Best AI Invoicing for General Contractors 2026 | AI Stack Guides
Best AI invoicing tools for general contractors in 2026
A general contractor on a $180,000 kitchen and addition job doesn't send one invoice. There's a deposit, draws tied to milestones, change orders the homeowner approved by text and forgot about, and a final payment that drags for six weeks because the punch list "isn't quite done." Invoicing software with AI features can keep that whole sequence straight, auto-bill the next draw when a phase closes, and send the polite-but-firm reminders so you're not the one chasing a $22,000 final payment. The right tool for a GC handles progress billing and retainage, well beyond a flat invoice.
What to look for in invoicing tools if you run a general contracting business
Progress billing is the dividing line. A GC bills in stages against a contract value, so you need software that tracks what's been billed, what's left, and what each draw covers. A flat invoice tool will fight you on every job over $20,000.
Second, change-order capture. The money you lose on a remodel is usually the unbilled change. Look for a way to log and bill changes the moment they're approved. Third, retainage handling. If a builder or GC holds back 10 percent until completion, your invoicing needs to reflect that withheld amount cleanly. Fourth, deposit and milestone automation. The AI reminders that nudge a homeowner three days before a draw is due quietly improve your cash flow. Fifth, payment processing cost, usually around 2.9 percent plus 30 cents per card, which on a six-figure job is real money you may want to push to ACH at about 1 percent.
Top 5 picks for 2026
Jobber. Strong for residential GCs and remodelers. Core is about $39 a month, Connect is $119 and adds the automation most growing crews want. Its quoting-to-invoice flow and reminder automation are the draw. Fits a GC who quotes a lot and wants the approved quote to become the invoice. Drawback: progress billing and retainage are lighter than purpose-built construction software, so very large commercial jobs strain it.
QuickBooks Online. The accounting backbone with solid progress invoicing on the Plus tier, about $115 a month in 2026. It bills against an estimate in stages and tracks job profitability. Fits GCs who want invoicing and full books in one place. Drawback: the construction-specific features are basic compared with dedicated tools, and Plus is the minimum tier for progress billing.
Housecall Pro. Good for smaller GCs and handyman-to-contractor crews. Basic is $59 a month annually, Essentials is $149 with QuickBooks sync. The mobile invoicing from the job site is the selling point. Fits a GC running a few crews who wants to invoice before leaving the driveway. Drawback: it's built more for service trades than multi-phase construction, so draw schedules feel bolted on.

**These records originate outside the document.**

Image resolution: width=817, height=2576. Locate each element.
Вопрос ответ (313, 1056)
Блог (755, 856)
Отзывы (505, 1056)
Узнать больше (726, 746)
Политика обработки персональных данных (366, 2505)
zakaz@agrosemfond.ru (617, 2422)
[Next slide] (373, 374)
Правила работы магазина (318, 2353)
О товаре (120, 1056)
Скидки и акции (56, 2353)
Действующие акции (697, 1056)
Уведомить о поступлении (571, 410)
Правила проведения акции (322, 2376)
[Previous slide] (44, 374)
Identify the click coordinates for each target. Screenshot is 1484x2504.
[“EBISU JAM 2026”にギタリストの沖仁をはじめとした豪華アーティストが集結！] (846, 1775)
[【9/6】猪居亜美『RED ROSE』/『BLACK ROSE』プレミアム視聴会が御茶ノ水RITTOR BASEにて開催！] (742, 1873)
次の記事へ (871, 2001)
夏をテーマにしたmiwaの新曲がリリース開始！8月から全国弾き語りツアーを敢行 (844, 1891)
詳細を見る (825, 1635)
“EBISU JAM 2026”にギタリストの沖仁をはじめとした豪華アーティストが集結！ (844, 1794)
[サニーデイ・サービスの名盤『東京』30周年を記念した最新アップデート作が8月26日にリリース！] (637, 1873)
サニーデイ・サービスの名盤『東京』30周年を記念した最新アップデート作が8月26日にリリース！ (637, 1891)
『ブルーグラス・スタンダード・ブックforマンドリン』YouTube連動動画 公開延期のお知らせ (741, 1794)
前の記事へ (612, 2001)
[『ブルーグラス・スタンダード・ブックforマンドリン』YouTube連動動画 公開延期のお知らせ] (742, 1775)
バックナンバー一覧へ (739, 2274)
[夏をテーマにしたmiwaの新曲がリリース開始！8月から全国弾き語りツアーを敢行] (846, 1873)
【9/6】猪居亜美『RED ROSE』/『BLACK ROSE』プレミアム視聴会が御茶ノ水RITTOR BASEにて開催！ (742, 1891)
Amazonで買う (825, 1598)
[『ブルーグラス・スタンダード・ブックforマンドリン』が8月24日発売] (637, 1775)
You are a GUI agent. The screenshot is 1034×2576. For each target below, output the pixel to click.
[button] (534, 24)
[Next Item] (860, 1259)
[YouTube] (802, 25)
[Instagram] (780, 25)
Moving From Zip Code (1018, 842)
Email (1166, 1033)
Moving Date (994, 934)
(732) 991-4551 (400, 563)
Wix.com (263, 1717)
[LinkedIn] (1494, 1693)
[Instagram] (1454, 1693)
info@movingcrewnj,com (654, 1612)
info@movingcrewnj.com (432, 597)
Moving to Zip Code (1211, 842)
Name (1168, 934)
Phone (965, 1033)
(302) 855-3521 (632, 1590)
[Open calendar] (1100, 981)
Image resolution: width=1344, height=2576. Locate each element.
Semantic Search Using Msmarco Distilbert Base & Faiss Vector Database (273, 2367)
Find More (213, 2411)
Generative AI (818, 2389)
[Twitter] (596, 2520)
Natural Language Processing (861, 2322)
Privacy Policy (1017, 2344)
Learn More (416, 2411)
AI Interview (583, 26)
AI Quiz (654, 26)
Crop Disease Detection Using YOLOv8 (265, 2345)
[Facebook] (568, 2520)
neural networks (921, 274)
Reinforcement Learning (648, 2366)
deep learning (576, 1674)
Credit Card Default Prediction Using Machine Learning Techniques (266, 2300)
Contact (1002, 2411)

FreshBooks. Clean and cheap for owner-operator GCs. Lite is $23 a month, Plus is $43, extra team members $11 each. The late-payment automation is excellent. Fits a smaller contractor who values getting paid fast over heavy job costing. Drawback: progress billing exists but is simpler than QuickBooks, and it's not built around construction draws.
Square. Worth it for GCs who take a lot of card payments on site. The invoicing software is free to use and you pay per transaction, roughly 2.6 to 2.9 percent plus a fixed fee. Fits a contractor who wants zero monthly cost and tap-to-pay in the field. Drawback: it's a payments-first tool, so milestone draws and retainage tracking are weak. Use it for collection, not project accounting.
What to avoid
Don't bill a six-figure job with a single flat invoice and hope the homeowner pays it all at the end. Stage the draws and bill each phase as it closes. Second, don't let change orders live in text threads. If it isn't logged and invoiced when approved, you'll eat it. Third, don't pick a payments-only tool like Square as your main system on large projects. It's great for collecting but it won't track what's been billed against a $180,000 contract.
FAQ
What's the cheapest solid invoicing option for a small GC? FreshBooks Lite at $23 a month, or Square if you want no monthly fee and mostly card payments.
Which handles progress billing best? QuickBooks Online Plus for true staged billing against an estimate. Jobber covers it well for residential-scale jobs.
How do I deal with retainage? Use a tool that lets you withhold and track a percentage, then bill it on completion. QuickBooks handles this most cleanly of the five.
Should I push clients to ACH? On big invoices, yes. ACH at about 1 percent versus 2.9 percent on a $22,000 draw saves roughly $400.
Can one tool do invoicing and scheduling? Jobber and Housecall Pro both bundle quoting, scheduling, and invoicing, which is why GCs often pick them over a standalone invoicer.
For most residential GCs, Jobber covers quoting through invoicing in one place and is the simplest path. If you want the invoicing tied directly to full books and real progress billing, run QuickBooks Online Plus and collect card payments through Square in the field.